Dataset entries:
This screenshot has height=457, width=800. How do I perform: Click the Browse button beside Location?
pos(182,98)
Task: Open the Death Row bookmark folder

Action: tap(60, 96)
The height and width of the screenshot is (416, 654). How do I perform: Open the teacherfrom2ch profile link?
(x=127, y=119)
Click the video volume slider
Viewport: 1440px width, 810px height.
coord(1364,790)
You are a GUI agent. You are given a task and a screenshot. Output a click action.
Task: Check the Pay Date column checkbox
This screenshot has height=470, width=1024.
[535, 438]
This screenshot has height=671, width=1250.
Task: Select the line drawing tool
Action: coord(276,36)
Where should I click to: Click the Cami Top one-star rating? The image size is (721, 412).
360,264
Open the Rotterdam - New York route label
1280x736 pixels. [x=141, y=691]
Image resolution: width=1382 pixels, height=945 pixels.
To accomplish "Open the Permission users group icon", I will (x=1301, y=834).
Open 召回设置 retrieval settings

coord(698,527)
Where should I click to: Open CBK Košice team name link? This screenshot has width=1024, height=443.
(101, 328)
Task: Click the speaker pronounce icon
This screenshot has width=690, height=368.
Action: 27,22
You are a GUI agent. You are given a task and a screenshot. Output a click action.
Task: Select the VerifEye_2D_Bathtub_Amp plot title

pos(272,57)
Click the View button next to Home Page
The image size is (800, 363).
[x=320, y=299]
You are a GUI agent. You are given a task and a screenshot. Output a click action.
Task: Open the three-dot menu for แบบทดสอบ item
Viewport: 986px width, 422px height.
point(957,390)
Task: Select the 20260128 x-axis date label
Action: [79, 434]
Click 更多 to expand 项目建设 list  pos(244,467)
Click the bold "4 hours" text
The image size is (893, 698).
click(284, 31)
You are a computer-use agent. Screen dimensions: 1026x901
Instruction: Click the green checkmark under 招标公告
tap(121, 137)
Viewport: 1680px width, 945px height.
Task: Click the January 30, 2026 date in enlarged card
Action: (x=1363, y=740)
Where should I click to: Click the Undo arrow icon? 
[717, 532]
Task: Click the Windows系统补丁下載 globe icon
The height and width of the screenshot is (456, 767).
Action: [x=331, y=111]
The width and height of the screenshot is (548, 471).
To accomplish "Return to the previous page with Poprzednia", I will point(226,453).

**Problem statement**:
Work out how many lines of the records contain the string "will". Nothing but the number should be written.

**Problem solution**:
2